While the individual physician who assists at an execution may only be violating a code of ethics, and not breaking a law, it is clear that a state that refuses to legalize physician-assisted suicide in part on the grounds that this would destroy the integrity and ethics of medicine cannot in turn legally require the participation of a physician in an execution. Execution is something that can only be carried out beyond the bounds of proper medical practice. To implicate physicians is to ask them to cease to live up to standards of conduct that the state otherwise expects them to meet.

This issue has only come up recently because lethal injection, unlike firing squads and electrocution, simulates medical procedure. But what is happening here is no more "medical" than a shantytown abortion, and if a clumsy prison guard botches the job and the inmate writhes in agony for some minutes, this is not so much a glitch in an otherwise orderly medical procedure as a reminder that to execute is, and always has been, to do harm, and it thus excludes anyone bound by the Hippocratic Oath. Ever the development of the Guillotine, pseudo-humanists have been trying to make killing something other than it can ever possibly be, and more than 200 years later the paradox and futility of this effort is not a bit less glaring.

The state has only two options: either to stop feigning humanism, or to stop executing people. Judge Howard's refusal to permit a lethal injection to proceed without medical participation, and his simultaneous inability to arrange for this participation, reveals the worsening paralysis of a system that tries to play both options at once.

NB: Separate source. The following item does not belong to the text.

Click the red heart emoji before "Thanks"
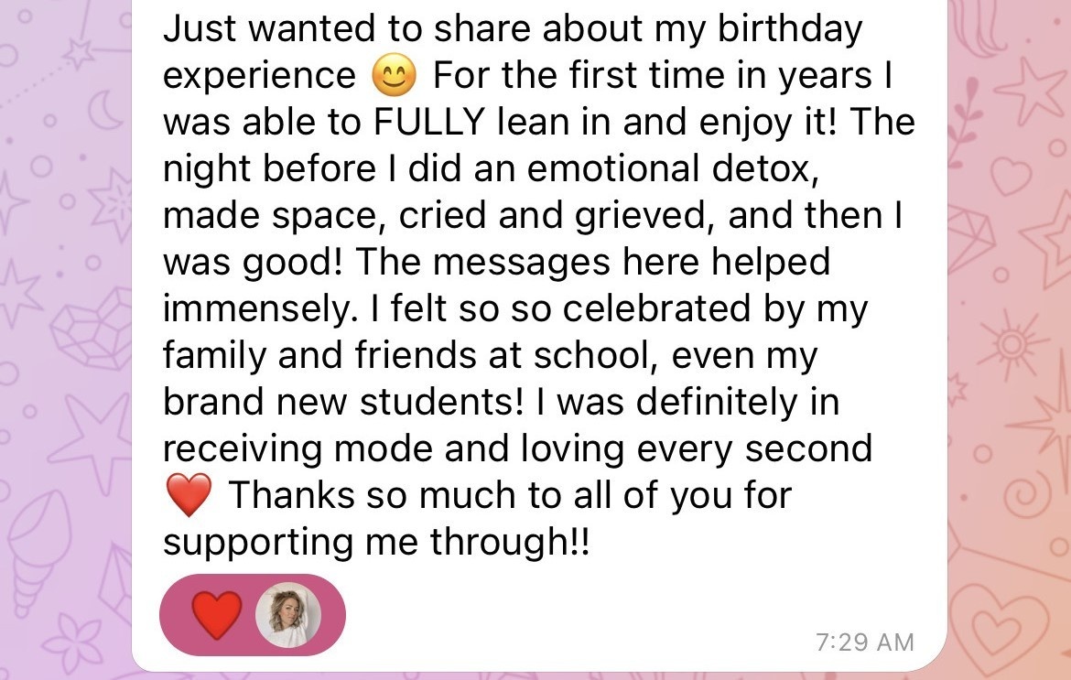The image size is (1071, 680). [x=189, y=496]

And the worse, the better. Capital punishment in America will eventually collapse under the weight of such paradoxes-- unless of course those people have their way who openly see execution as a fitting occasion to inflict harm and thereby to exact revenge. This is the principle of capital punishment under Shariah law, and under the absolute monarchies of early modern Europe, where men were flayed in public squares, or torn to pieces by horses made to run in opposite directions. An awesome spectacle, to be sure, but one that does not fit well with our constitutional opposition to cruel and unusual punishment.